Thanks @juntyr ! I will try to convert it into a working version tomorrow. I also looked at SZ3 and they seem to introduce a rather cryptic adjustment factor when converting from PSNR->Absolute Error

https://github.com/szcompressor/SZ3/blob/cd4a2611b47b4989e06ab863f60e99df8ce03aae/include/SZ3/utils/Statistic.hpp#L25

where the threshold is fixed to 0.99

https://github.com/szcompressor/SZ3/blob/cd4a2611b47b4989e06ab863f60e99df8ce03aae/include/SZ3/utils/Statistic.hpp#L39

juntyr · 2025-04-17T15:00:31Z

SZ3 goes the other way around where it translates everything into a pointwise absolute error (so quite strict), but I also don't fully understand their conversions

juntyr · 2025-04-18T19:22:21Z

Though we also have to keep in mind that we already introduce error during quantization so the PSNR bound likely needs to be a bit lower to compensate

Well we know what absolute error linear quantisation incurs and if we assume that worst case every element incurs it, we could include that in the absolute error, right?

treigerm · 2025-04-22T10:35:47Z

Well we know what absolute error linear quantisation incurs and if we assume that worst case every element incurs it, we could include that in the absolute error, right?
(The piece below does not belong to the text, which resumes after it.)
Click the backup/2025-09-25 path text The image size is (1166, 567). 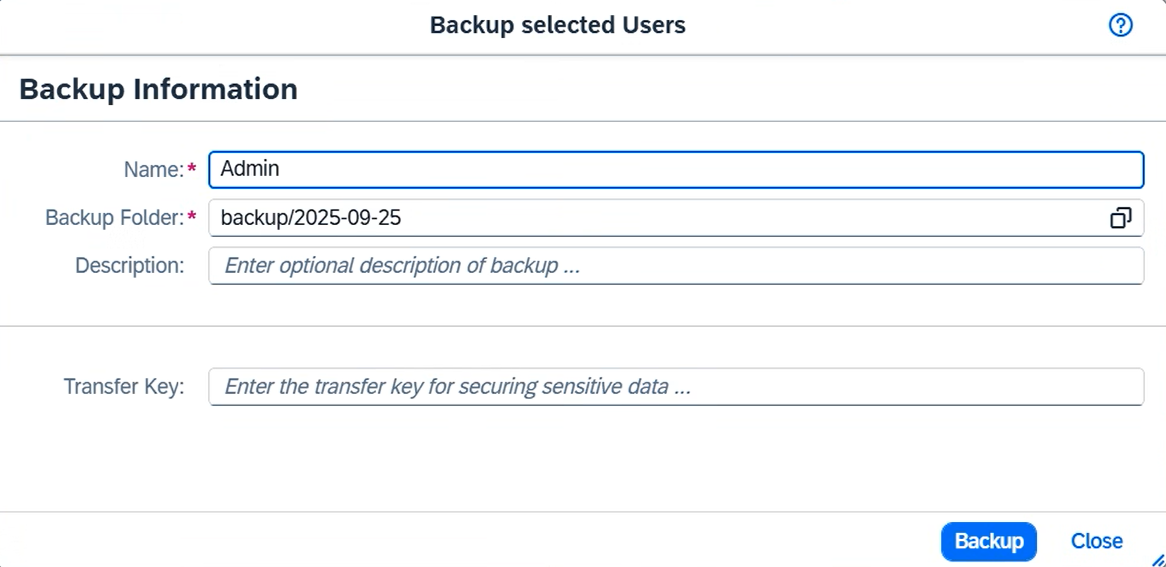click(310, 218)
The error for linear quantisation should provide a lower bound of what absolute error we can achieve, right? So we might need a warning if the user provides a lower bound that is below the error incurred due to the quantization.

Also thinking about the quantization a bit more. I think we need to adjust the PSNR calculation that we are passing to the JPEG compressor. Because JPEG2000 will compute the PSNR on the linearly quantized data, right? Because the input data and quantized data are on different scales the PSNR values will change as well. Does that make sense @juntyr ?

treigerm · 2025-04-22T10:44:14Z

So I pushed a committ that makes the code run, it actually only required a minor change in the actual code.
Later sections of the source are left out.